> **BRIEF**
Entries follow. Give back exactly the lines starting at the one containing "Instruction: Click the ABC spell check icon" and ending at the one containing "Click the swap", and no other lines.

-------- RECORD EXCERPTS

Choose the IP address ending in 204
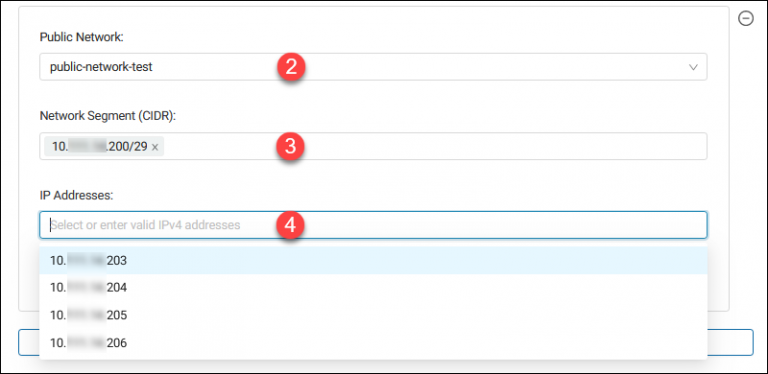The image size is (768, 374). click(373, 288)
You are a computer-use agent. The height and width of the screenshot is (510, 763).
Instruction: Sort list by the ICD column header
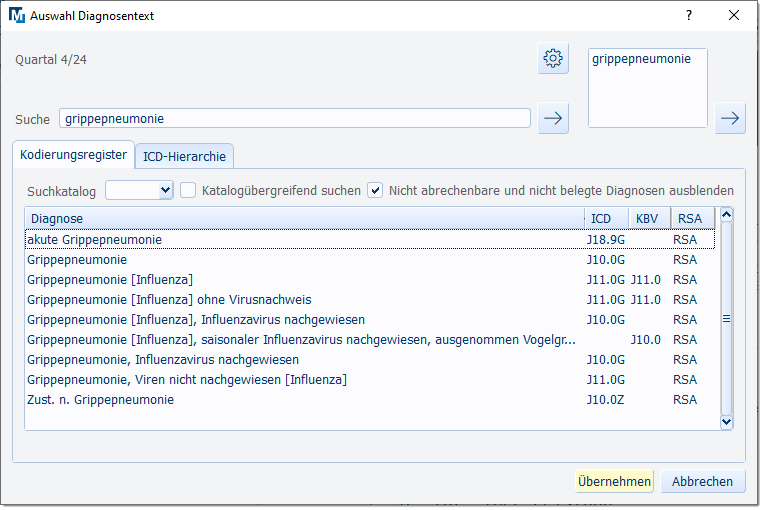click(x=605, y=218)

----------------
-------- RECORD EXCERPTS

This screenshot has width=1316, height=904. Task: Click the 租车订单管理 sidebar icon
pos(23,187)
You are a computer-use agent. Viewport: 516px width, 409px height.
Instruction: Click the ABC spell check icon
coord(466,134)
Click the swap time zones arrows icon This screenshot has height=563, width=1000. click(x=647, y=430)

----------------
-------- RECORD EXCERPTS

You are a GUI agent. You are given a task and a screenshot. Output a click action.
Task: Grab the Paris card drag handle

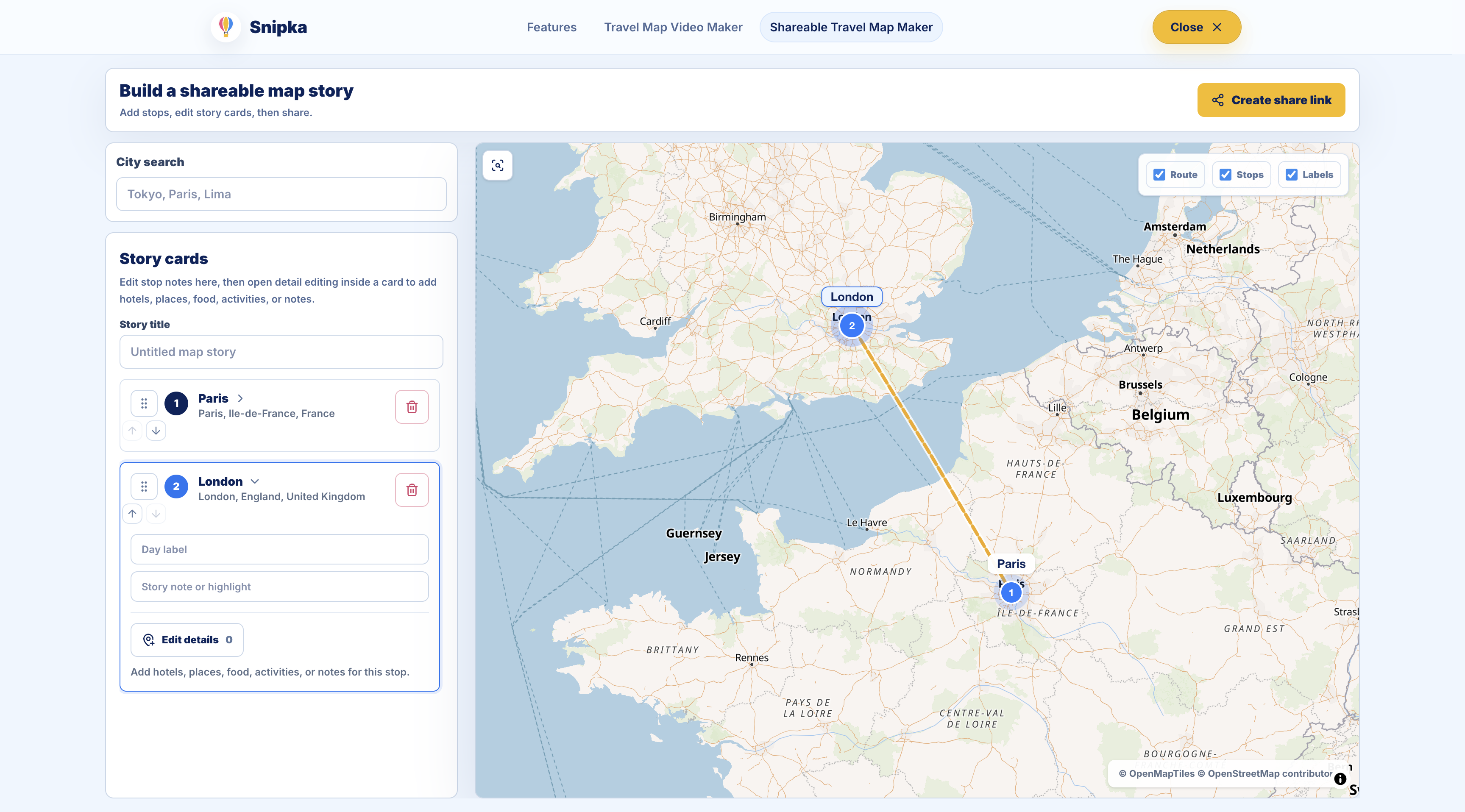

----------------

> **TASK RESPONSE**
Instruction: Click the ABC spell check icon
coord(466,134)
Click the swap time zones arrows icon This screenshot has height=563, width=1000. click(x=647, y=430)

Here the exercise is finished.